Which is precisely what I try to do when confronted with your nonsense.
... haven't heard much of you lately.
You reacted to my post in a spirit that is truly bbarrian.
... competitive, looking down on people and without any humour .......
If you're interested, there still is that thread called "A little Feud".
Thank you all for your suggestions. I quite enjoyed reading each of these.
Actually, Bennett, what you mention really applies to uncritical quoting in general--of the type with which I requested assistance. The dangers of taking others' words out of context are very real, but it is no better with paraphrasing or explaining others' thoughts, because the explainer may not have a complete comprehension (paraphrase from Bertran Russell 😛)
Ivanhoe, I like the math(s) ones.
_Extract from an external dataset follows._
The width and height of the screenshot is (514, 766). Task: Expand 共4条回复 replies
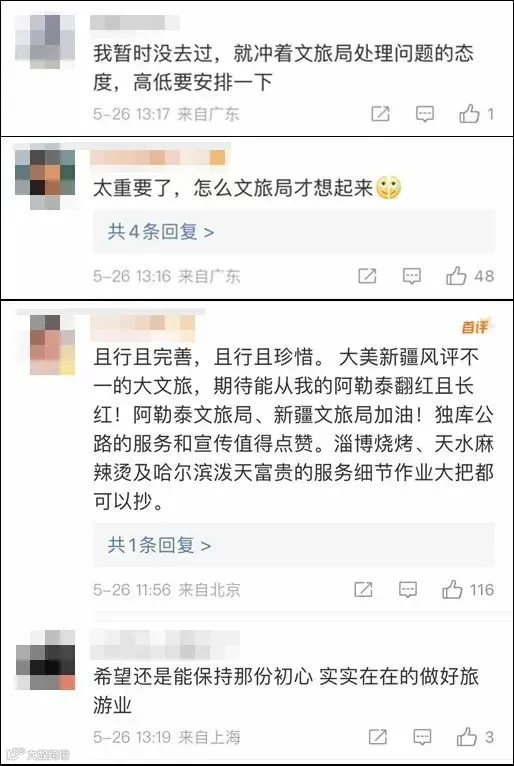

How about:
'Where are the zeros of zeta of s?
GFB Riemann has made a good guess.
They're all on the critical line saith he,
and they're density's one over two pi log t.'
Don't know where from, but quite funny in it's entirety.
I once referred to this statement by Albert Einstein in some post a long time ago:
How can it be that mathematics, being after all a product of human thought independent of experience, is so admirably adapted to the objects of reality?
It's one of my favourites, especially because it is a question.
I'm glad you liked my selection out of the interesting, bizarre, sometimes funny, sometimes hilarious but always entertaining collection of quotations.